> _Document passage_

Business growth comes with rising costs and pressures, including maintaining a productive labour force that is able to respond to the challenges in modern food enterprises. In a 2014 food industry report prepared by Food South Australia, labour costs were shown to be the second largest input cost in the majority of food industry segments. Labour-intensive industries such as factory-based bakery and fruit and vegetable processing maintained the largest proportion of production workforce, while beer and soft drink manufacturing had a smaller proportion of production people and a larger proportion of sales and marketing staff. Clearly, positive improvements in the planning and management of labour costs within food businesses have the potential to significantly improve business performance.

Labour cost implications

In 10 out of 13 industry segments investigated in the report, the percentage of Wages for F&B companies were consistently higher than the national average, highlighting the extreme importance of labour efficiency. If you have a limited view or insight of how labour time is spent, you will be unable to see or manage your true labour costs and the factors behind margin variances. In addition, idle or underutilized workers become expenses rather than value adding employees, which can lead to hundreds of thousands of dollars going down the drain every year. In the face of increasing workloads that are typical in a rapid growth environment, hiring additional labour resources is often the initial answer for food companies. This can have a significant impact upon the cost base of the business. Expanding staff can also perpetuate manual entry and processes, which could in turn limit activity to office hours, potentially delaying production and other aspects of operations, as well as leading to significant cost implications. To optimise both labour cost and utilisation, an alternate strategy is to review the systems and tools that you are using to plan and track your labour.

> _Task requirements_
**A.** Answer these questions from the passage on food industry labour costs:
(i) Which organization prepared the 2014 food industry report?
(ii) In how many of the 13 industry segments investigated was the percentage of wages higher than the national average?
(iii) What is often the first response of food companies facing increasing workloads?
**B.** List every food industry segment that the passage on food industry labour costs names as an example.
**C.** Write out the part of the passage on food industry labour costs that opens with the words "Business growth comes" and closes with "improve business performance.", renaming "food industry" as "food sector" wherever it appears.
The entries that come next have no connection to the passage on food industry labour costs.

> _Provided material_

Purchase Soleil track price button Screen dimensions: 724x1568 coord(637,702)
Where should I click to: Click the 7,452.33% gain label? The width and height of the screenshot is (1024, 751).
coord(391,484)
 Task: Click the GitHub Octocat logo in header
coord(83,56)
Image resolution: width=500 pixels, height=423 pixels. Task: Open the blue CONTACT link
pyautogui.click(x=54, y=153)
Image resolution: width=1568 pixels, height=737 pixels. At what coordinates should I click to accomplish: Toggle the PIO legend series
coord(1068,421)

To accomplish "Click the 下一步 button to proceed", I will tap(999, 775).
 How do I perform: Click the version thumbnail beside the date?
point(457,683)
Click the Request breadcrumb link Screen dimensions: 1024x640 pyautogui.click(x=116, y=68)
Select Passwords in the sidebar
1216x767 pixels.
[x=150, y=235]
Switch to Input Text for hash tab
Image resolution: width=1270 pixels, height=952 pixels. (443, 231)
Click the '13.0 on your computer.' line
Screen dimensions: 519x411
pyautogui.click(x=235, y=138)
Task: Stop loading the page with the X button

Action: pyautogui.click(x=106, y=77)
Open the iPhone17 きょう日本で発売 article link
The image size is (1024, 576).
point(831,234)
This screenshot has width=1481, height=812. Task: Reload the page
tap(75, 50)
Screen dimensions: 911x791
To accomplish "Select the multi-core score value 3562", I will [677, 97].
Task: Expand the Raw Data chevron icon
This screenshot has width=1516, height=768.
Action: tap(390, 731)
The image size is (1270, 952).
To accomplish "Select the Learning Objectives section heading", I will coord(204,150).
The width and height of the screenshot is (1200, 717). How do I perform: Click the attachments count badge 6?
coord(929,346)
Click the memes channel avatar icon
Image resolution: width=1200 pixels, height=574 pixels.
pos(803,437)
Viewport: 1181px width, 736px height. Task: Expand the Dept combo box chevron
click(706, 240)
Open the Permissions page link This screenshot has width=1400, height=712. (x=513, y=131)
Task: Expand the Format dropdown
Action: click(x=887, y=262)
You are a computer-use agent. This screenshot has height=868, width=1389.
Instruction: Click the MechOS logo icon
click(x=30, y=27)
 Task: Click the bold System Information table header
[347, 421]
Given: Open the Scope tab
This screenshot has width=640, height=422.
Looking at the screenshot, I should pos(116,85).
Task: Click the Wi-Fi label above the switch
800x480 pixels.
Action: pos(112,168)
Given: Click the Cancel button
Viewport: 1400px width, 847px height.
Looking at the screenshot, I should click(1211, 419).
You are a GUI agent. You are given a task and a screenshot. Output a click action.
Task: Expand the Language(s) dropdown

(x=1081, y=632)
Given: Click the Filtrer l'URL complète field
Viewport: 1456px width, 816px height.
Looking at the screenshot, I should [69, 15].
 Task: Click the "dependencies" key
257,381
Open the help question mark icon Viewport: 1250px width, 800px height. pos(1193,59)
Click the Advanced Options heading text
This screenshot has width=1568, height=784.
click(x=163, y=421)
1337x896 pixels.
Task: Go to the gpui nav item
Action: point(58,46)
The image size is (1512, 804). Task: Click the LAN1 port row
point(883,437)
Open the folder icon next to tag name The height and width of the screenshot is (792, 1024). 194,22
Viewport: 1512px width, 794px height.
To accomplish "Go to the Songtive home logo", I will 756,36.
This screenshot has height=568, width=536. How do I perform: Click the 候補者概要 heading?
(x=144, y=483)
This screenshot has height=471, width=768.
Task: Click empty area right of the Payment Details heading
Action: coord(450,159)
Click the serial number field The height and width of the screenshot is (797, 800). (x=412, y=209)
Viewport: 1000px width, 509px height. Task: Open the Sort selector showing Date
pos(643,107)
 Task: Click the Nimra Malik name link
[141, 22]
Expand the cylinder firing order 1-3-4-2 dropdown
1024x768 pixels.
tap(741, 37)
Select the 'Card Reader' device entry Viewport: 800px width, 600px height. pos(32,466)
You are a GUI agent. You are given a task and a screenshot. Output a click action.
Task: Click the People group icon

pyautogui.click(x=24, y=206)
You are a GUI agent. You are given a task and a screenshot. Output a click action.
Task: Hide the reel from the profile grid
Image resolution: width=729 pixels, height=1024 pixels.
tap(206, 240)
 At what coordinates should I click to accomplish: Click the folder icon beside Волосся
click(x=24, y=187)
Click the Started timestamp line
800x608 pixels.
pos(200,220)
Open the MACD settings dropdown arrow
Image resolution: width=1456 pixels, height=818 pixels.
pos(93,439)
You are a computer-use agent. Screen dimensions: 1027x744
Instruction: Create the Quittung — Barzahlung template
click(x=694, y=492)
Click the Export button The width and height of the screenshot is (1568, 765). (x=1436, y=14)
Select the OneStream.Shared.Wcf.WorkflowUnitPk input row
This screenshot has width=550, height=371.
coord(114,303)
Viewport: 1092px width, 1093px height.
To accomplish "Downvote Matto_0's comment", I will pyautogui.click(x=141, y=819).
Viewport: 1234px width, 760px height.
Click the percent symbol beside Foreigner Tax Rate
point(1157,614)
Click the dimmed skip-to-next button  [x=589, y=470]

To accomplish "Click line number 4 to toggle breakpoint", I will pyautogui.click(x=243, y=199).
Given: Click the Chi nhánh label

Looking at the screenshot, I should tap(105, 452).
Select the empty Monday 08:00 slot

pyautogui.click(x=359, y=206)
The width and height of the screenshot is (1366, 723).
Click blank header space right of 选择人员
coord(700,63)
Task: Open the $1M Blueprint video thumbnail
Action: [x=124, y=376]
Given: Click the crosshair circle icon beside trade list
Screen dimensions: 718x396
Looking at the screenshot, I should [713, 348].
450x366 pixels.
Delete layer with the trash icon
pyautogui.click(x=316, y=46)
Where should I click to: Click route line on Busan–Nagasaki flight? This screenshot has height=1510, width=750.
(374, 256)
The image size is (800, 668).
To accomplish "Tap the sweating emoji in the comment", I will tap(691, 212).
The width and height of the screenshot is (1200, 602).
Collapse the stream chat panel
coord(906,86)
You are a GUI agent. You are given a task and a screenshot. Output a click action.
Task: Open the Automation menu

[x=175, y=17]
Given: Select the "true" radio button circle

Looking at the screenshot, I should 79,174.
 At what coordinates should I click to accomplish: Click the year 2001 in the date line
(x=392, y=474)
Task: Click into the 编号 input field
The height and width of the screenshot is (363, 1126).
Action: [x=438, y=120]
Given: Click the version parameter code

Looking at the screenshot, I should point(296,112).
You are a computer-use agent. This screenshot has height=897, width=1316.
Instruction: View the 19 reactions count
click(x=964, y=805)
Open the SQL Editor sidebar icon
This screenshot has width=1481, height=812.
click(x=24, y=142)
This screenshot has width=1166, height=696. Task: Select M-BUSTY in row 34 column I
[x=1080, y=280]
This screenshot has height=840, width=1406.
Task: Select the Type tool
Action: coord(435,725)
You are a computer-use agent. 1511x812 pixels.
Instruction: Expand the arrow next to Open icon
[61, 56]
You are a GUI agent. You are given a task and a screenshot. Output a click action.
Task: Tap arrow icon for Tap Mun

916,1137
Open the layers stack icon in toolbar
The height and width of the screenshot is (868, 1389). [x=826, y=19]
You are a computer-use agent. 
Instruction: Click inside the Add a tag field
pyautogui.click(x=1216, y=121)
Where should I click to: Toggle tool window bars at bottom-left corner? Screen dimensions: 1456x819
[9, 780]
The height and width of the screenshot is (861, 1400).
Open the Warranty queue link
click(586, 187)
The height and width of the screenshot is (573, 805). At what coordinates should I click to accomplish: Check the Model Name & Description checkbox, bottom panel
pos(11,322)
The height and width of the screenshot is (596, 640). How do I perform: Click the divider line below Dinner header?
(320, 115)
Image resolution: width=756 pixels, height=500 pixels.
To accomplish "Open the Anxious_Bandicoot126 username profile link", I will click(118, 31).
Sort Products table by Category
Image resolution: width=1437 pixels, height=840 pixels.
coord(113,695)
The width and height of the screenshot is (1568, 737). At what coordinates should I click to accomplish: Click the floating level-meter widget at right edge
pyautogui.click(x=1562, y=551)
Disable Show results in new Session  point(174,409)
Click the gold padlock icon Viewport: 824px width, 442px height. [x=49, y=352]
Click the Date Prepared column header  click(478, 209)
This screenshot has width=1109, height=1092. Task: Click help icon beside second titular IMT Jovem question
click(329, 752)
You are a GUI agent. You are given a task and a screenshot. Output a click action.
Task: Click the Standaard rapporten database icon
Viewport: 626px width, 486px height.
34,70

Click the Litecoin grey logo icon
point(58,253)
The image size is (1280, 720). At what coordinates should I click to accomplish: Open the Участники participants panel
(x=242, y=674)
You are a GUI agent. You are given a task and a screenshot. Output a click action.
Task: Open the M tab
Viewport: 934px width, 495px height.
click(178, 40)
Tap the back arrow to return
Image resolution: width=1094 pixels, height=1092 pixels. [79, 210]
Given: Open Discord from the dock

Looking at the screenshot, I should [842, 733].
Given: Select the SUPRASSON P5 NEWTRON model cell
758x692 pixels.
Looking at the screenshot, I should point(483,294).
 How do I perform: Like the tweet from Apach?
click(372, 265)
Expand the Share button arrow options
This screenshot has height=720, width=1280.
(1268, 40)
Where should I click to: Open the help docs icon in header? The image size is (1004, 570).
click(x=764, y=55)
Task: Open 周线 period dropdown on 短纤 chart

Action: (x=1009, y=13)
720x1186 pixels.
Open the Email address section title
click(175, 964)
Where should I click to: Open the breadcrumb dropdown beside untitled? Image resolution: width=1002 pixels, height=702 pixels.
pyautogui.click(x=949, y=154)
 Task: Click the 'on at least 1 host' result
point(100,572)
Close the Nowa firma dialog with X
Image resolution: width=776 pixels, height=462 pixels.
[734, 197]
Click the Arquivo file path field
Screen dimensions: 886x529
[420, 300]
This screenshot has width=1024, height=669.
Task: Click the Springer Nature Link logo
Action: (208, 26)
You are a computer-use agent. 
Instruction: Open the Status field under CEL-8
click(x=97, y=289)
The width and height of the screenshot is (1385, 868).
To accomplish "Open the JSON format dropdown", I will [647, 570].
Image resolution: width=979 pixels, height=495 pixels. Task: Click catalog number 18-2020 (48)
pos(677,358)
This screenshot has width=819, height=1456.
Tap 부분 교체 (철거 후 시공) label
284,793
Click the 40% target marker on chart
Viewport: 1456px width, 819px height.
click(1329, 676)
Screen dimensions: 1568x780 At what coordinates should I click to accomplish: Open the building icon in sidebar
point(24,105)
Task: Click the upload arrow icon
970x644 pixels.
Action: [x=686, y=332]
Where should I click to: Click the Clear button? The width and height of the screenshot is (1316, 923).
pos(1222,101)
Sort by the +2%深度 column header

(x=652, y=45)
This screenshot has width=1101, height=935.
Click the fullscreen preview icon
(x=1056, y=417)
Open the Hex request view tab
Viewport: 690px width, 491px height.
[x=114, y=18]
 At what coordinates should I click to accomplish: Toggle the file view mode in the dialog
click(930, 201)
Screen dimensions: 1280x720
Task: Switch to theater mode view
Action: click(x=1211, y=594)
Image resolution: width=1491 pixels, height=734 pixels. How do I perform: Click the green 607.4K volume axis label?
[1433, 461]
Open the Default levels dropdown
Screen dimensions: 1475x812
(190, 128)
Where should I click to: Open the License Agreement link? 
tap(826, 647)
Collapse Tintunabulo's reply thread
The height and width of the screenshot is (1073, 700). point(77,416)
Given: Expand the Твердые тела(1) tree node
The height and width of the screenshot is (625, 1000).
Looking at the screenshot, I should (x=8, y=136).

> _The replies_
**A.**
(i) Food South Australia
(ii) 10
(iii) Hiring additional labour resources

**B.**
- Factory-based bakery
- Fruit and vegetable processing
- Beer and soft drink manufacturing

**C.**
Business growth comes with rising costs and pressures, including maintaining a productive labour force that is able to respond to the challenges in modern food enterprises. In a 2014 food sector report prepared by Food South Australia, labour costs were shown to be the second largest input cost in the majority of food sector segments. Labour-intensive industries such as factory-based bakery and fruit and vegetable processing maintained the largest proportion of production workforce, while beer and soft drink manufacturing had a smaller proportion of production people and a larger proportion of sales and marketing staff. Clearly, positive improvements in the planning and management of labour costs within food businesses have the potential to significantly improve business performance.